SC Johnson honored in Washington -- Presidential award recognizes company's environmental leadership
By Mick Burke
WASHINGTON - SC Johnson Chairman and Chief Executive Officer Fisk Johnson knows better than anyone else what it's like to succeed the late Sam Johnson, who was renowned both as a shrewd businessman and groundbreaking environmentalist.
But Thursday, as Sam's son Fisk accepted a national award at the White House's Eisenhower Executive Office Building, he clearly had taken the family's environmental ethic one step further. On behalf of the company, Johnson accepted one of three Ron Brown Awards for Corporate Leadership from U.S. Commerce Secretary Carlos Gutierrez. The award was bestowed for SC Johnson's Greenlist, a method of rating product components on their environmental impact, with the goal of lessening that impact.
"Dad was such an incredible environmental pioneer," Fisk Johnson said later. "It's hard to live up to someone who did such an incredible job on that front.
"I believe in being an environmental steward very strongly; I have a lot of passion around that. We are carrying on that tradition."

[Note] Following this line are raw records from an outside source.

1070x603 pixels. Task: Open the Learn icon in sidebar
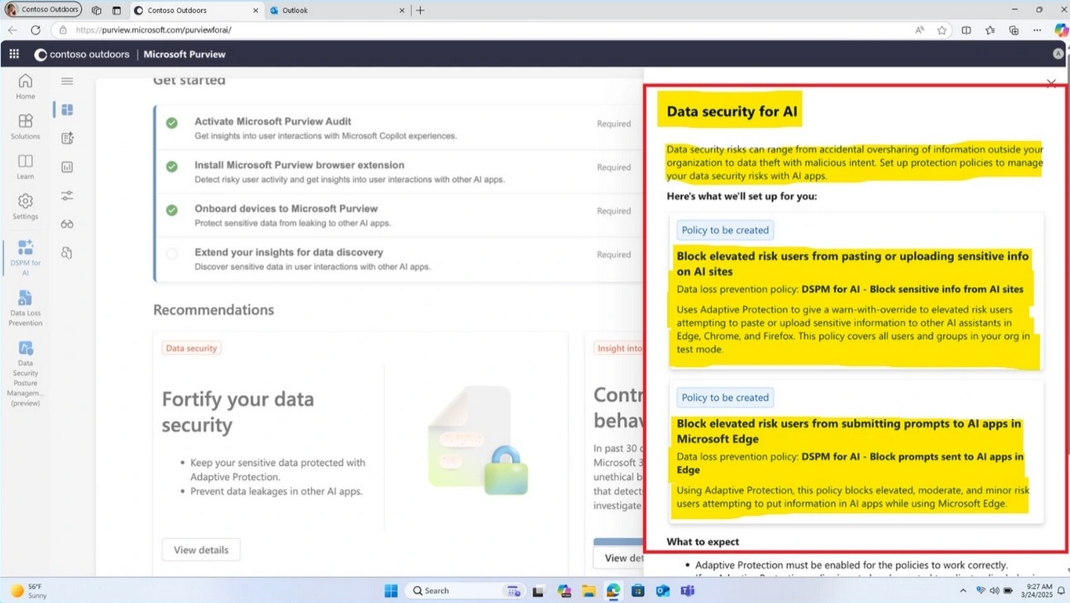click(x=25, y=166)
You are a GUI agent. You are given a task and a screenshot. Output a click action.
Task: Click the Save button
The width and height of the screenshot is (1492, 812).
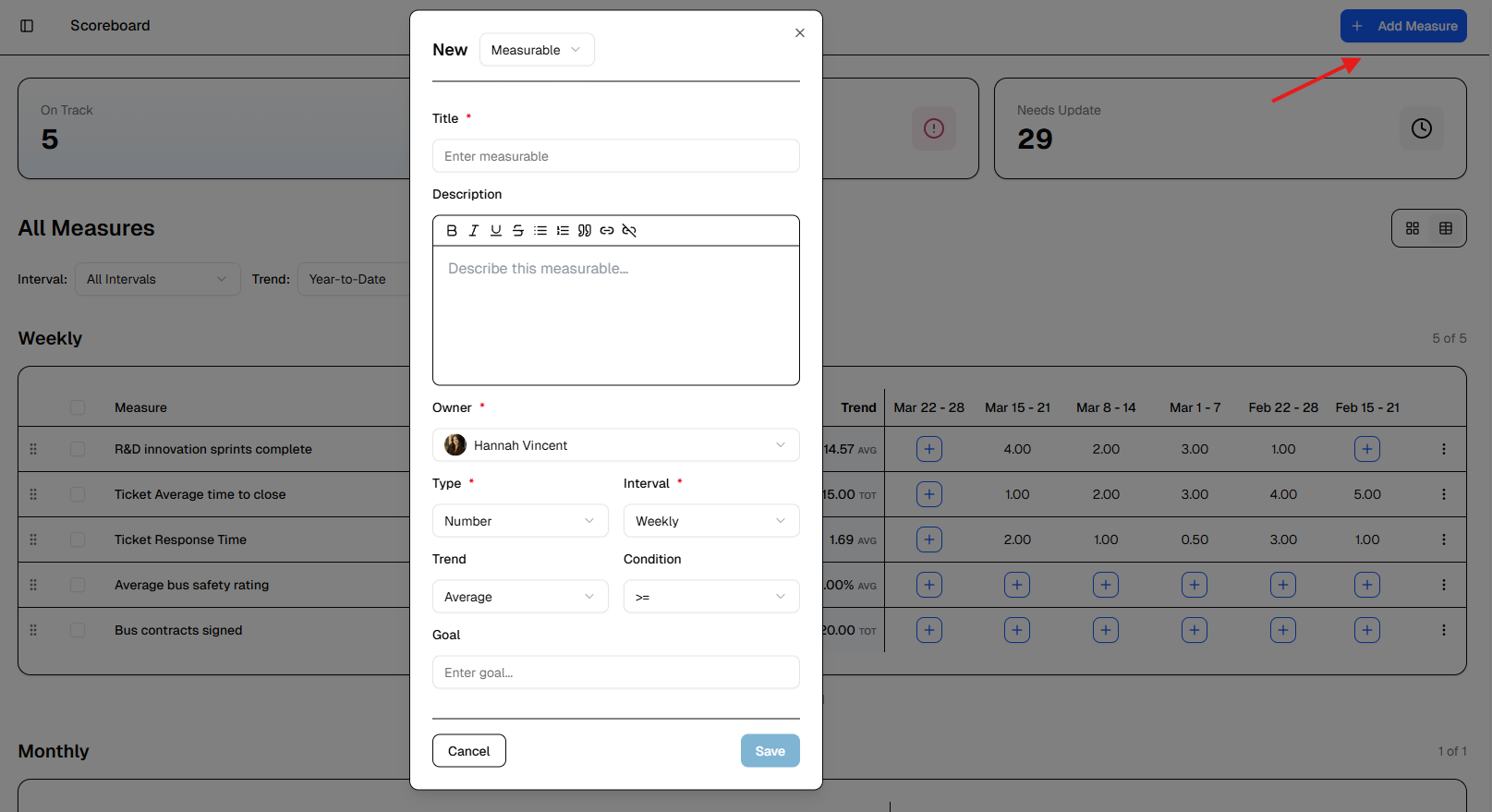770,751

According to leaders of some key environmental organizations, the Greenlist approach may spread to other companies.
Moreover, that approach can increase profitability. With Windex, SC Johnson replaced a solvent that earned the lowest Greenlist rating with one that scores the highest. In the process, the volatile organic compounds in the window cleaner dropped to 4 percent and its cleaning power rose by 30 percent.
As another example, she cited SC Johnson's use of methane gas from the Kestrel Hawk Landfill to produce energy to help run manufacturing operations at Waxdale.
"It's a very important message they're sending, that there are alternatives to what is probably the biggest issue on the planet, which is global warming," she said.
Another environmental leader at the ceremony was Glenn Prickett of Conservation International's Center For Environmental Leadership in Business. Johnson sits on the board of directors.
"He's in the top rank of CEOs that are leading the way on the environment in the private sector," Prickett said of Johnson. He said the Greenlist approach is "urgently needed and remains unique, because it's quite complicated to pull off. They have definitely done the best job."
But others are beginning to walk down a similar path, Prickett said. He cited Wal-Mart, which has concluded that its greatest environmental impact comes with product purchasing. Because of its enormous size, Wal-Mart could have a dramatic impact by buying environmentally safer products, he said.
The Ron Brown Award for Corporate Leadership, created by former President Clinton, was established in the name of the late commerce secretary. In its eighth year of existence, it is the only presidential award for corporate leadership and responsibility.
Scott Johnson (no relation to Fisk), SC Johnson's vice president for global environment and safety, said the honor was "recognition for our leadership, with Greenlist being the signature project."
He said an SC Johnson team began working on Greenlist in 2001 with its five largest categories of raw materials: surfactants, solvents, propellants, insecticides and resins. As one result, it dropped an organophosphate insecticide and replaced it with a more naturally occurring one, he said.
Greenlist is now in constant use, Scott Johnson said, "because it's literally embedded into product development." It is now part of how the company develops new products and reformulates old ones, he said.
It also comes into play in determining packaging materials. Early on, SC Johnson decided it would get out of chlorine-based packaging. Sometimes a move like that is simply done as of a certain date, said John Weeks, an environmental researcher at SC Johnson who was part of the Greenlist team. Chlorine-based paperboard was dropped that way.
The company also dropped PVC plastic packaging because of its potential for creating the highly toxic dioxin if incinerated, Weeks said.
"We want to steer people upfront, before there's even a product," he said.
Scott Johnson said Greenlist, which SC Johnson recently patented, has attracted attention from some interesting quarters. The Chinese environmental protection agency asked for and received a presentation on it, for example. Harley-Davidson and Nike have been studying the idea, as have the Canadian government and the World Bank.
Other SC Johnson guests at the award presentation included top officials of the Consumer Products Safety Commission, Council on Environmental Quality and The Nature Conservancy.
Two other Ron Brown awards were given Thursday. Bayer Corp. was honored Thursday for its program, Making Science Make Sense, an effort to boost science literacy in schools. Johnson & Johnson was recognized for its Campaign For Nursing's Future.